En 1711, alors qu'elle avait environ 16 ans, elle épousa William Winniett, né en France de parents huguenots, à Port Royal, devant un ministre protestant, sûrement bien contre la volonté de sa mère. Il fut, pendant un temps, le premier (plus important) marchand de la Province. Son commerce couvrait pratiquement toute la Nouvelle-Écosse, avec des ramifications jusqu'à Boston. En 1729, il reçoit le titre d'Honorable, lorsqu'il devient membre du Conseil du gouverneur à Annapolis, où il manifeste souvent sa sympathie envers les Acadiens, au point d'être détesté et suspect par ses collègues. Il mourut en 1741 par noyade dans le port de Boston au cours d'un voyage d'affaires, donnant tous ses biens, immobiliers et personnels, qui étaient considérables, «à ma femme bien-aimée Magdeleine Winniett», qu'il avait nommée unique exécutrice testamentaire.
On ne sait pas quand est décédée Marie-Magdeleine Maisonnat. Dans le recensement d'Annapolis de 1768, elle est enregistrée comme vivant seule. Mais en 1770, il y a avec elle deux « Acadiens » et deux autres personnes, qu'on dit « Américains ».

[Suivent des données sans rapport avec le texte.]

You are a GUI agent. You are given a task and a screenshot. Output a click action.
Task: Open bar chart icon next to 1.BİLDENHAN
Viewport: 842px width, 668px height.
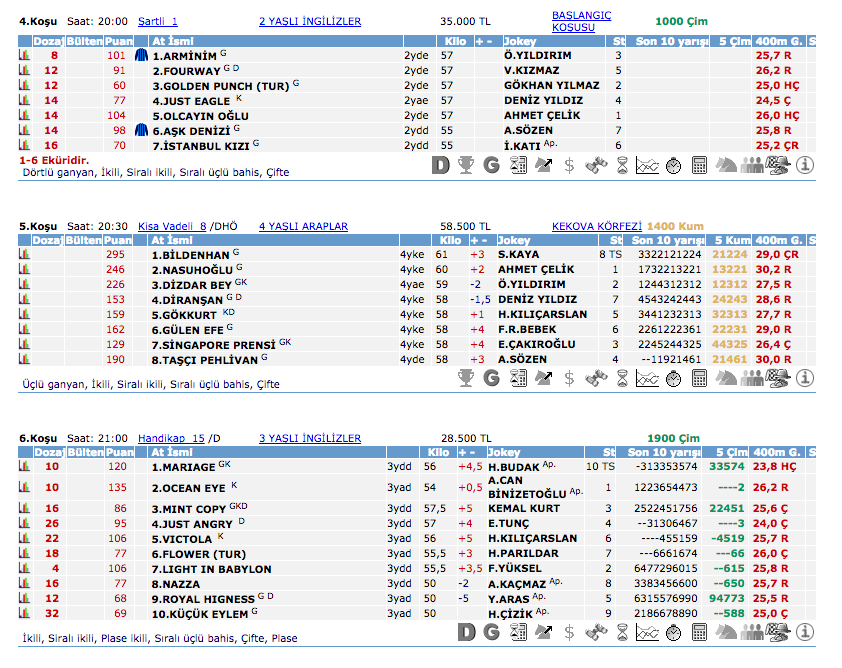(x=25, y=255)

William Winniett et Marie-Magdeleine Maisonnat ont eu 13 enfants, sept garçons et six filles, tous nés à Annapolis. Les filles épousèrent des hommes importants : Anne a épousé Alexander Cosby, commandant à Canso, lieutenant-gouverneur d'Annapolis, lieutenant-colonel du 40e régiment, beau-frère de Richard Philipps, gouverneur de la Nouvelle-Écosse ; Elizabeth a épousé le major John Hatfield, gouverneur d'Annapolis, jusqu'à ce qu'il succède à Halifax à Charles Lawrence en tant que lieutenant-général ; et Marie-Magdeleine, du nom de sa mère, a épousé Edward Howe, l'un des principaux hommes d'Annapolis, très connu dans l'histoire pour avoir été frauduleusement assassiné par les amérindiens qui l'accusaient de les avoir insultés dans leurs croyances religieuses.
En ce qui concerne les garçons, Joseph est devenu membre de l'Assemblée législative d'Halifax et juge de la Cour des successions. Ils étaient les grands-parents de William Robert Wolseley Winniett, gouverneur de la colonie de Cape Coast en Afrique de l'Ouest et gouverneur-général du district de Cape Coast. Un autre garçon, William, inscrit dans les registres paroissiaux sous le nom de Guillaume Ouinet, est le seul de la famille à avoir épousé une Acadienne, envoyée en exil à Boston par son beau-frère, John Hatfield.
Et voilà l'histoire de Marie-Magdeleine Maisonnat, de sa mère Magdeleine Bourg et de son père Pierre Maisonnat. Comme la France avait son Cyrano de Bergerac, l'Acadie avait son Baptiste de Bergerac.